Blue Jay  That’s right, Harry Hare. It’s Oliver Owl. I’m calling the jays to chase him away, but you’d better run for cover. Jay, jay, jay. (exits)

Hare Run for cover? I’m out in the middle of an open field. I’m white like the snow. I’d better freeze, and listen.

Oliver Owl  (offstage) Hoo, hoo-hoo, hooooo hooooooo.

Hare  There he is, on the edge of the field. Can I get to cover before he gets to me?

I better zig (turns) and zag (turns) and take big leaps. (wump, wump, wump) There! Made it to the trees.

Owl  Hello, Harry Hare.

Hare Oh no! It’s you, Oliver Owl. But you were far away! I didn’t hear you flying after me!

Owl  Of course not. I have silent wings, you know. It’s how I sneak up on my prey. I have such good hearing that I can hear a mouse under the snow. I can easily hear a big-eared hare bouncing over the snow.

Hare  My ears are big, but they’re just skin and hair – not at all good to eat.

Owl  No, but the rest of you looks pretty plump, and I can hear my babies begging for a meal. So, if you’ll just come out from under those boughs.

Hare  I don’t think so!

(hold up sign for blue jay calls)

Owl  Why, here come those pesky jays! They’ll peck and chase me if I don’t leave. Guess I’ll catch you later, Harry Hare! (exits)

Hare I hope not! That’s enough adventure for one day. I think I’ll look for food closer to home…only now I’m all turned around! Which way is home?!

(hold up sign for wind sounds)

Wind in the firs! That’s it – I’ll let my big ears be my guide. Here I go past the fir trees and across the gurgling brook. (bubbling noise) Along the hollow log. (galloping noise) And home at last!

(hold up sign for chickadee calls)

Chickadee  Hi, Harry.
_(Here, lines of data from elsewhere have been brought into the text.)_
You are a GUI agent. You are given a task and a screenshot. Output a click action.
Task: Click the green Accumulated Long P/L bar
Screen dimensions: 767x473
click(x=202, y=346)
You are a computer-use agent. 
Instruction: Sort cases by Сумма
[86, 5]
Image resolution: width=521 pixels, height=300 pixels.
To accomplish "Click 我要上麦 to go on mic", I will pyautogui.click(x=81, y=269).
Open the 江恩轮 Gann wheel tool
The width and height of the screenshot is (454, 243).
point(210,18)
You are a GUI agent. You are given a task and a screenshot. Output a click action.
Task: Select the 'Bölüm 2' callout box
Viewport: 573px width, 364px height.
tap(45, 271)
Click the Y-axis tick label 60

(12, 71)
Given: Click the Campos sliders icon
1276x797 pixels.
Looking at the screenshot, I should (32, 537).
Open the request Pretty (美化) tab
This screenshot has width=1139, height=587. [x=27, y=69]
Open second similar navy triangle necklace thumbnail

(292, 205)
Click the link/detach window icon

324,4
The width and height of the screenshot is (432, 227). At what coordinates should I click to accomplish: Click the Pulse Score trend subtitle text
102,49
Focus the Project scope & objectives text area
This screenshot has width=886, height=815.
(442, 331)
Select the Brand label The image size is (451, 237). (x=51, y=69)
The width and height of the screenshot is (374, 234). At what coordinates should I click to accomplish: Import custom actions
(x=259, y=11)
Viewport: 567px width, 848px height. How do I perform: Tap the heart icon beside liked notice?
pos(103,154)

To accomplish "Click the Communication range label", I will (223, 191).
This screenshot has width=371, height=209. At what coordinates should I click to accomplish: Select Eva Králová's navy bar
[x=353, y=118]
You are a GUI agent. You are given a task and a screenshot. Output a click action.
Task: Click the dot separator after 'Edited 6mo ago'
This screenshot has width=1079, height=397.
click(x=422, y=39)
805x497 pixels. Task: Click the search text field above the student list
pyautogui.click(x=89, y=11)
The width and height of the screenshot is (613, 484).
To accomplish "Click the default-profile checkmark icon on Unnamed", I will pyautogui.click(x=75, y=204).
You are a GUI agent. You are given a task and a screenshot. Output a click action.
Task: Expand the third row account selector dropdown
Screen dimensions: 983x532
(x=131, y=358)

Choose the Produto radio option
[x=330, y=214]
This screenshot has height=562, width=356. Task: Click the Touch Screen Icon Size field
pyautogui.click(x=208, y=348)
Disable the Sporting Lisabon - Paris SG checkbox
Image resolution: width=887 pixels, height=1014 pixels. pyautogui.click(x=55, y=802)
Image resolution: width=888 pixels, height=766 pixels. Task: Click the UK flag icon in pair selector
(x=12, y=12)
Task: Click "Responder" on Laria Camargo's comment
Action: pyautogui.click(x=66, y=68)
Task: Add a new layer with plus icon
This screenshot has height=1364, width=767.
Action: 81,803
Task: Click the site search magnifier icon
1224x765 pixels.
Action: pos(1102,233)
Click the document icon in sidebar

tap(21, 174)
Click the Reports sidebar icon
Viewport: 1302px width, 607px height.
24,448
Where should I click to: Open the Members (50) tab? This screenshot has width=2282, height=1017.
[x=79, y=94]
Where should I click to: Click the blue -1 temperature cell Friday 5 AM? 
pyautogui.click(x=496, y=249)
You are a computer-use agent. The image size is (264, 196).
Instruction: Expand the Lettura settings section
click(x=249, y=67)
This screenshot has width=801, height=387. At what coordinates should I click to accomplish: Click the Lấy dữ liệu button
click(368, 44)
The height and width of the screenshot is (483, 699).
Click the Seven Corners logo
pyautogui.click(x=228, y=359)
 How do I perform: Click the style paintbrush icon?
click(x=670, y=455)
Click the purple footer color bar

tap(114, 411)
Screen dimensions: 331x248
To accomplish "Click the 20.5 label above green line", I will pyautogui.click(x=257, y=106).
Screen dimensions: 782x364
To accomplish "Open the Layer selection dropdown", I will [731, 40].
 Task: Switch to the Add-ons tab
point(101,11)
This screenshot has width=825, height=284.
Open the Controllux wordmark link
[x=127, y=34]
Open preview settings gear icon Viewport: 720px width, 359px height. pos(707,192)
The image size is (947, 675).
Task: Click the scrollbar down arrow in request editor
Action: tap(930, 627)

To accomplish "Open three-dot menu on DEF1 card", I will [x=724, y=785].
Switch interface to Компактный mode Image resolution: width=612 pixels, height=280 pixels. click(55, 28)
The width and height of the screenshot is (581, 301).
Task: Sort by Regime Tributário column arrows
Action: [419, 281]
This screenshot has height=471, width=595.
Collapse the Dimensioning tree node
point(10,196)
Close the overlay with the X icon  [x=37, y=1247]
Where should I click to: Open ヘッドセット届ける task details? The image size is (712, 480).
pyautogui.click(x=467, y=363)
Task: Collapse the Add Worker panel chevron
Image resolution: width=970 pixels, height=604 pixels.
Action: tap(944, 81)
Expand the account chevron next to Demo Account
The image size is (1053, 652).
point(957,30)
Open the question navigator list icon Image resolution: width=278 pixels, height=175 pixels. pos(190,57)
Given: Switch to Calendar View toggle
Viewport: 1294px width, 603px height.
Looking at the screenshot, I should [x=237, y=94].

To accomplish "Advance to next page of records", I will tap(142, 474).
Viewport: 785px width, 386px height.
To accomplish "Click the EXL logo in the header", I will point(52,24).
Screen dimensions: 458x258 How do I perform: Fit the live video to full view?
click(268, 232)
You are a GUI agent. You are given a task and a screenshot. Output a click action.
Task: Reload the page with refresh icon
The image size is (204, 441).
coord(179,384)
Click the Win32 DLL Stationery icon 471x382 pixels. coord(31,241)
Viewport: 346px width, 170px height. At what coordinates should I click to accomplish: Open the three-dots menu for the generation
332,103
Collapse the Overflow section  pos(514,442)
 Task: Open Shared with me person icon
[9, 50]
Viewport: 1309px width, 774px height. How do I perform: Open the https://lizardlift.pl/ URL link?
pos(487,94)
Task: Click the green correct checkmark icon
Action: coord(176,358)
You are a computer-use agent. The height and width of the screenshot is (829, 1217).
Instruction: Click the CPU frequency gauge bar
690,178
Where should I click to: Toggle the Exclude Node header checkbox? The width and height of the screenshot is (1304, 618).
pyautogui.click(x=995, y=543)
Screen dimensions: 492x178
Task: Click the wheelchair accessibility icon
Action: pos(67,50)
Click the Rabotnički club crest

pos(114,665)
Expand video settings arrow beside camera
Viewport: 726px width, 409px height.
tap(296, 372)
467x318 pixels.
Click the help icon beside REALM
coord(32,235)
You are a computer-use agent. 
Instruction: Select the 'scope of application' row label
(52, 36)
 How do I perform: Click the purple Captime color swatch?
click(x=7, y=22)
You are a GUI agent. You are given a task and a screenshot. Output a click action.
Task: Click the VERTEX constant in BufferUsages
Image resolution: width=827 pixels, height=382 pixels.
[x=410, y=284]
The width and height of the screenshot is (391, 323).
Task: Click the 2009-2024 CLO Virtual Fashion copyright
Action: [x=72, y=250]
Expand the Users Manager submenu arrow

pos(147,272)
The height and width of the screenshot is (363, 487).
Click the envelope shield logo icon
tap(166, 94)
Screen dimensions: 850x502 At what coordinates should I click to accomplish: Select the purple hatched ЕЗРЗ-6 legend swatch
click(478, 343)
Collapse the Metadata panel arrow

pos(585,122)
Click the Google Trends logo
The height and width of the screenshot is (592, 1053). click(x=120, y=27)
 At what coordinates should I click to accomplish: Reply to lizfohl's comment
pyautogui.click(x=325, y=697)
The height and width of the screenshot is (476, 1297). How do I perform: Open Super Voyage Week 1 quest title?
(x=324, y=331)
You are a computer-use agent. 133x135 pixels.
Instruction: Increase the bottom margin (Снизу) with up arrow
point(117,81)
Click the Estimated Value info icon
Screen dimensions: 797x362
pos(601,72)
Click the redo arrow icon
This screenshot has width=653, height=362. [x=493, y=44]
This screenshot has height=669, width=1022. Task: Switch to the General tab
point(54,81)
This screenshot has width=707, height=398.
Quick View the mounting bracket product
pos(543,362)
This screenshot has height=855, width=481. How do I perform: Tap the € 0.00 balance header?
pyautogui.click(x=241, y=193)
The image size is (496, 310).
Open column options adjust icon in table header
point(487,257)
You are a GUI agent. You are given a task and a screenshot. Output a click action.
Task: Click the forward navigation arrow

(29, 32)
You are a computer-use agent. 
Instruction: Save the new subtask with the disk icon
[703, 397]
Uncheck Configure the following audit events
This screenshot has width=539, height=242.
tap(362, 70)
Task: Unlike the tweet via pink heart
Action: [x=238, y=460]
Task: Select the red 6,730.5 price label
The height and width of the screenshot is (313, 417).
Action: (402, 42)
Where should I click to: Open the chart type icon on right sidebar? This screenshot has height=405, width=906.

Glad you’re back! We heard the owl and we were worried you might have a hare-raising experience.

Hare  Yes, that owl just missed me! And after that I got lost! But my ears helped me find the way home.

Chickadee  Good thing, Harry! Sounds are really important in our lives.

Hare  Yup, they sure are. And these big ears of mine are ear-replaceable!